Our ambition is to predict the clinical ratings made by the physician of the underlying movement disorders from the motion tracking data, and to identify what part of the movement sequences are best suited for this task. This problem has several difficulties, of which the major ones are: (1) There are few observations compared to the number of variables. (2) The labels we want to predict are ordinal. (3) The classes are imbalanced.

In recent years the Kinect sensor has been widely used for retraining and physical therapy.
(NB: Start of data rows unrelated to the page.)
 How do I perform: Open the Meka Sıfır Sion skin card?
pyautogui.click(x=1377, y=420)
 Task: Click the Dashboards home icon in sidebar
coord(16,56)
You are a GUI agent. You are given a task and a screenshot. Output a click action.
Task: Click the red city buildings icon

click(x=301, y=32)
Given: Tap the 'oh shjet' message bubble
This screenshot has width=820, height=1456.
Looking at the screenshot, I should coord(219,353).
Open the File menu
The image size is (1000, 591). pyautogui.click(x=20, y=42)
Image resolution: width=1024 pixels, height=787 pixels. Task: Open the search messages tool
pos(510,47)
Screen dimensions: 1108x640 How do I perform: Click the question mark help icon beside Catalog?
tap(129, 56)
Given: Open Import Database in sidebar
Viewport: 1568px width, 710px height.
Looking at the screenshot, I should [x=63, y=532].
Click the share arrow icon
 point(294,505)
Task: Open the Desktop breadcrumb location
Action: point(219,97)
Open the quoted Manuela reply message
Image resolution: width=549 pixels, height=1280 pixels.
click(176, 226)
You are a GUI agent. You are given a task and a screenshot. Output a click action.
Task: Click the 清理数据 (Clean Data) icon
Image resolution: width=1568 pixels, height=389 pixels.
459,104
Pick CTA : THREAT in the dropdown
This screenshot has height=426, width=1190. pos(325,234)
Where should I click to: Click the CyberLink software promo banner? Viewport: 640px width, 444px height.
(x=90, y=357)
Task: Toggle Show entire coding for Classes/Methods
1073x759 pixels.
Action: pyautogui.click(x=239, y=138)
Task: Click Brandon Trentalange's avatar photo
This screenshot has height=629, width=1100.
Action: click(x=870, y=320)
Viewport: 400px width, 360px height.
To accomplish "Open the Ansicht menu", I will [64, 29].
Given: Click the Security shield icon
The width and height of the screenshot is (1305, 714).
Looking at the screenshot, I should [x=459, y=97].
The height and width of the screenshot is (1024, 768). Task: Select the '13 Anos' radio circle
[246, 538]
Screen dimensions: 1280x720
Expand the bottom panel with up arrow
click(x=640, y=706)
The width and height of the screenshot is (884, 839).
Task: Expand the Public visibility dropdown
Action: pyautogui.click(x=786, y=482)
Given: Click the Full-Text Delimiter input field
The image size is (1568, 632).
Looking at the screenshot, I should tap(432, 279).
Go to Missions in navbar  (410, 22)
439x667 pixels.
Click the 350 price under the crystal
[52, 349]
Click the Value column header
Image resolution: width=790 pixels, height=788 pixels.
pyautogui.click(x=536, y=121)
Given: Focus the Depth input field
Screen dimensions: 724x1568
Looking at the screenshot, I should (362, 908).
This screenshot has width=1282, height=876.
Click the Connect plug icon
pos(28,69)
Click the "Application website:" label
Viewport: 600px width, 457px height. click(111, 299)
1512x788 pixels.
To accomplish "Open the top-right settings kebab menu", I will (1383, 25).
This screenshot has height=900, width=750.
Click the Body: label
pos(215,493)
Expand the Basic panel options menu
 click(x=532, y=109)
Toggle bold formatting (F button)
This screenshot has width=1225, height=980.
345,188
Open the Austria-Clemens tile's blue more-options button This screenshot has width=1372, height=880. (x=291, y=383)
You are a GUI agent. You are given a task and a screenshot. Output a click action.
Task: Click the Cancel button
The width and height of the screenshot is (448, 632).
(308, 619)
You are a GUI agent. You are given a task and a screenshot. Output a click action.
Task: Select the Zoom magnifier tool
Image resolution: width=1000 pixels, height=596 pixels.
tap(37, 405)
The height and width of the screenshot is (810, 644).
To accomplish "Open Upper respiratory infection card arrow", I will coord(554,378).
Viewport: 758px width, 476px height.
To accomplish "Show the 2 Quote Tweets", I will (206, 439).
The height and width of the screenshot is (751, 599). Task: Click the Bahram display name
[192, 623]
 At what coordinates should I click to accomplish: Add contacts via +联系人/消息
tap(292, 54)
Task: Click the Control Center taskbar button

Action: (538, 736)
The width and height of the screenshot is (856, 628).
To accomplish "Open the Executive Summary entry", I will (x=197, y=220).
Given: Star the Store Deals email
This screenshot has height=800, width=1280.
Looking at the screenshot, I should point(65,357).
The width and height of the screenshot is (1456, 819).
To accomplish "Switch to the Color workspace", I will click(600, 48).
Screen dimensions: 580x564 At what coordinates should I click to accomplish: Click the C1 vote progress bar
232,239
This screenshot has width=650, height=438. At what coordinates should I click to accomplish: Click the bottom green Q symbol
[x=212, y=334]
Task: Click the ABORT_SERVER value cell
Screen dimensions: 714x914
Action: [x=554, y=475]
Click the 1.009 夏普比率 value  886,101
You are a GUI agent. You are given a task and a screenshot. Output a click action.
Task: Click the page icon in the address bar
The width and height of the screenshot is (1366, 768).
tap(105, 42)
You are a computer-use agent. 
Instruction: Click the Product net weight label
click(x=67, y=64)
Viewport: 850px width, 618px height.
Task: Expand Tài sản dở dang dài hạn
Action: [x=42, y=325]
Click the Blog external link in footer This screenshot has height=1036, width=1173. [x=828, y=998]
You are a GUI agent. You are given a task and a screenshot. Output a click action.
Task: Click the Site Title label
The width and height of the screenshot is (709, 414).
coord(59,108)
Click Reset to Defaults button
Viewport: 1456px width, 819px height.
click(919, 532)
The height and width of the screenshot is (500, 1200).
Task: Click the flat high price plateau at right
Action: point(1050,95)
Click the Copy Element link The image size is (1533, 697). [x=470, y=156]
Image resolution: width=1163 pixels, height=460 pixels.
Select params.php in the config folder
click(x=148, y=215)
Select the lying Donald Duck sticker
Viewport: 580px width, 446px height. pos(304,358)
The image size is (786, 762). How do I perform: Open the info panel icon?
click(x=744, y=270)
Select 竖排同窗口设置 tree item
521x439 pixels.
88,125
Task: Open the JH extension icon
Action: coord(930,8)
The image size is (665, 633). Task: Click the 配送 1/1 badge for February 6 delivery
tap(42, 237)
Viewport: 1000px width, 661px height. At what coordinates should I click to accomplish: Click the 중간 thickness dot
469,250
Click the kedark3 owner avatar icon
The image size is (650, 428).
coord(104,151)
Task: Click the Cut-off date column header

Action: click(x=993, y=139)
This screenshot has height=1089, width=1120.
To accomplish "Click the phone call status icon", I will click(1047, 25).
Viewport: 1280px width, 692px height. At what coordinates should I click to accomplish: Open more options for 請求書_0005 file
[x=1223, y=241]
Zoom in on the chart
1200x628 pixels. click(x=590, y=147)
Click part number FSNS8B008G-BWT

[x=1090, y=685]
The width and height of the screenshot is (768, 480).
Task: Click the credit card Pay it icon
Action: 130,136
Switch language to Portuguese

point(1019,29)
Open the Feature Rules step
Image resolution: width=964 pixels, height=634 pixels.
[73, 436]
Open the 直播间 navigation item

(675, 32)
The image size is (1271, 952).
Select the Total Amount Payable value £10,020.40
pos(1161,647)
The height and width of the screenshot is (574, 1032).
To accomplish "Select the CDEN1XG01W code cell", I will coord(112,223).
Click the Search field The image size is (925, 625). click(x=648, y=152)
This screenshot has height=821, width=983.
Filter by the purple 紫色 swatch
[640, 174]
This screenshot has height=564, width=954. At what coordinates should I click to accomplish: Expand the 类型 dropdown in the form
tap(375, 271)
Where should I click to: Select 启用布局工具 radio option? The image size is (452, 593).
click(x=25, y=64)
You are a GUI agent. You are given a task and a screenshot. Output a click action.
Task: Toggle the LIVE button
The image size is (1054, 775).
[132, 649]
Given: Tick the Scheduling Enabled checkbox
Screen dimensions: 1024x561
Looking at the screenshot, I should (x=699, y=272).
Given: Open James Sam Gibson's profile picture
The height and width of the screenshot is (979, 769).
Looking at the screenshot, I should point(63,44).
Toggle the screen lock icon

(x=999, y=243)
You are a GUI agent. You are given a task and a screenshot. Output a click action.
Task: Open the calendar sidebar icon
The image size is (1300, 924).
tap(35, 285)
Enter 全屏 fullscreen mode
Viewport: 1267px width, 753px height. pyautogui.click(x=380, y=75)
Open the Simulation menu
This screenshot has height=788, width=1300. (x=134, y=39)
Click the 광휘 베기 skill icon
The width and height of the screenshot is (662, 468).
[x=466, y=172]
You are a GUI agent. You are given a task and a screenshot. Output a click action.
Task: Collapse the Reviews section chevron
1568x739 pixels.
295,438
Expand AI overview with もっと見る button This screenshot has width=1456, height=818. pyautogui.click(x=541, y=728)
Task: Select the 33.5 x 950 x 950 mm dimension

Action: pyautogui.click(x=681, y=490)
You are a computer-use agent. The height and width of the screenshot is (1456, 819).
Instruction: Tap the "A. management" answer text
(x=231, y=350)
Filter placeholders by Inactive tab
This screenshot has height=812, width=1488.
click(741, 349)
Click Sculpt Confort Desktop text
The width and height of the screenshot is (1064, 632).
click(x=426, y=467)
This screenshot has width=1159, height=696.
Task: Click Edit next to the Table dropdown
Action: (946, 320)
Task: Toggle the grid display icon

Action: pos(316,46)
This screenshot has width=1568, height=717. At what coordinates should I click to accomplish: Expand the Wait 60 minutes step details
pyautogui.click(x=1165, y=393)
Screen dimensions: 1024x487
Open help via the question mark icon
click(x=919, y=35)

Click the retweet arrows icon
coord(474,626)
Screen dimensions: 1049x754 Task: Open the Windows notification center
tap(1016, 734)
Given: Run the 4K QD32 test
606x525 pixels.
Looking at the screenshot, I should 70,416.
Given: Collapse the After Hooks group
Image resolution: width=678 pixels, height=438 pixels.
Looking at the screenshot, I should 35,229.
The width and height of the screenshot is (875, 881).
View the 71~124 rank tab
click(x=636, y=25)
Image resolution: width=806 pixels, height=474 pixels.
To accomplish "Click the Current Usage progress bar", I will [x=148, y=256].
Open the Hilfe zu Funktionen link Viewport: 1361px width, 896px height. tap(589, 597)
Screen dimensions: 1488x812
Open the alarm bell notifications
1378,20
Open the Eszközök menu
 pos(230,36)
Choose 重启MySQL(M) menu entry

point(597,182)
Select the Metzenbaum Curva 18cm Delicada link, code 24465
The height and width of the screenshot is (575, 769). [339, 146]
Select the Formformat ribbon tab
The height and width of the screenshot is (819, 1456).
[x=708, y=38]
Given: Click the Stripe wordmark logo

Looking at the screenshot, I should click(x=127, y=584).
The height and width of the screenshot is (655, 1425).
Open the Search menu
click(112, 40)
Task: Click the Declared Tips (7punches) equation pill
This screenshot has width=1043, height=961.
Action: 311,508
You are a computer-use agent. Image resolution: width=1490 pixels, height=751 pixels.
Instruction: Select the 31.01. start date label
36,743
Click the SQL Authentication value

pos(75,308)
Galna et al. presented such an application for PD patients [10]. A review of the usage of the Kinect sensor for medical purposes is presented in [13], of which most of the work is development and testing of physical therapy systems for various diseases and medical conditions. Of the studies covered in [13], three describe assessment of conditions, related to facioscapulohumeral muscular dystrophy (FSHD), stroke and balance in the elderly. The capabilities of the Kinect are limited, as reported in [9]; thus we do not expect to be able to detect or predict the presence of low amplitude tremors or movement disorders related to smaller movements.

We want to predict the score from the clinically collected movement data and identify the movement sequences related to PD. Due to the high number of variables, we propose to use a novel method, sparse ordinal regression. This method builds upon sparse discriminant analysis (SDA) [6] by adapting the data replication method to the sparse setting [4] to handle ordinal labels. We further extend the novel optimization approaches presented in [3] for sparse ordinal regression. The data replication method works on the principle of transforming an ordinal classification problem into multiple binary classification problems. These binary classification problems are solved together to find a common hyperplane that separates each pair of classes corresponding to adjacent ordinal labels. The difference between the hyperplanes corresponding to different classification boundaries are biases.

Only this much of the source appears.